Academic radoncs study technique and fractionation or else they are masquerading as radoncs while doing interesting stuff.

Negative trials are important trials.

Compare to other luminaries in the field.

Also, I don't know her.
I do not know her, either.
Yes, my post was harsh.

What's rather surprising, is the broad spectrum she has worked on. Usually, most radoncs will study one or two disease sites.
She has co-authored brain, GI, prostate, bone mets and supportive stuff. Why is that so?

Negative trials are important trials, but as described in the RTOG0631-thread, sometimes designing and conducting a trial poorly, will also ruin the trial. Think of how much money went into that trial and what the conclusions are. Did it help at all?
 
I do not know her, either.
Yes, my post was harsh.

What's rather surprising, is the broad spectrum she has worked on. Usually, most radoncs will study one or two disease sites.
She has co-authored brain, GI, prostate, bone mets and supportive stuff. Why is that so?

Negative trials are important trials, but as described in the RTOG0631-thread, sometimes designing and conducting a trial poorly, will also ruin the trial. Think of how much money went into that trial and what the conclusions are. Did it help at all?
My view from across the country (don't know her at all), RTOG 0529 is her claim to fame. Important study that allowed us to meaningfully change practice. She admits herself (at one of the ASTRO refresher QAs) that she made up the constraints and was lucky it worked out.

I think she's on a lot these other trials because she's enmeshed in ASTRO leadership committees and acts as a gatekeeper
 
My view from across the country (don't know her at all), RTOG 0529 is her claim to fame. Important study that allowed us to meaningfully change practice. She admits herself (at one of the ASTRO refresher QAs) that she made up the constraints and was lucky it worked out.

I think she's on a lot these other trials because she's enmeshed in ASTRO leadership committees and acts as a gatekeeper
That ASTRO academic club is really no different than any other back slapping hang around until you get your rank upgraded nonsense.

Very few radonc academics are worth their salt when compared to other fields.

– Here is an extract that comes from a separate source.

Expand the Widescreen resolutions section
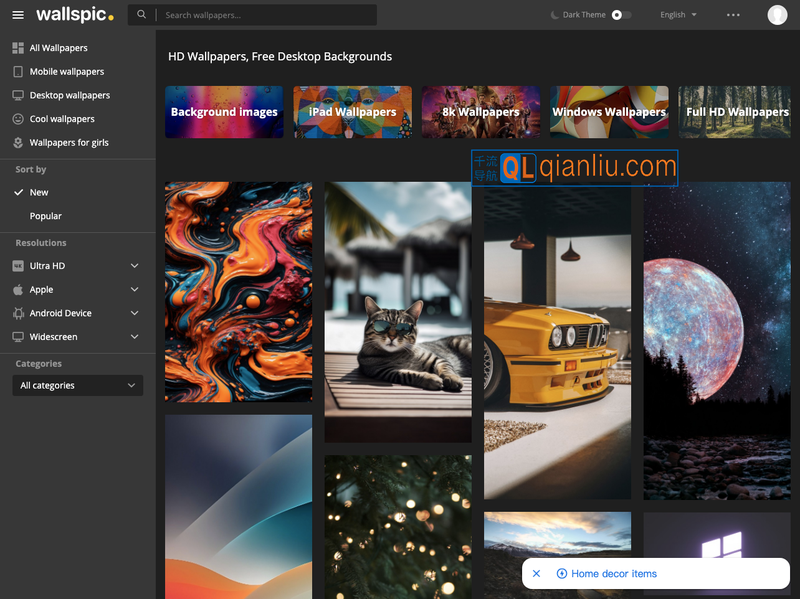Screen dimensions: 800x599 point(134,337)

Mostly because we've tapped out of stuff to do, unless you are either a) running a large trial which you get due to Club status or b) doing radiobiology (the few, the proud..etc)

I mean, think about a "Breast Expert" Clinician doing nothing but.. treating breast the same over and over.. and giving talks. What a life.
 
And the funny thing is.. I really* wanted to be a Chairman at a Top 10 place and was "on that track" but just hated (I mean truly despised) some of my fellow staff and the general environment (at a Top 10 place). Left for private practice, made 2M+ year 1, and that was the end.

I enjoyed writing papers and doing that stuff.. but, no real regrets. I would enjoy teaching residents, reviewing/editing papers etc but I absolutely will not tolerate the psychopathy that was legendary at my institution.
 
And the funny thing is.. I really* wanted to be a Chairman at a Top 10 place and was "on that track" but just hated (I mean truly despised) some of my fellow staff and the general environment (at a Top 10 place). Left for private practice, made 2M+ year 1, and that was the end.

I enjoyed writing papers and doing that stuff.. but, no real regrets. I would enjoy teaching residents, reviewing/editing papers etc but I absolutely will not tolerate the psychopathy that was legendary at my institution.

I often wonder if it was always like that or just the need to prove oneself even in the most trivial sense makes one almost psychotic.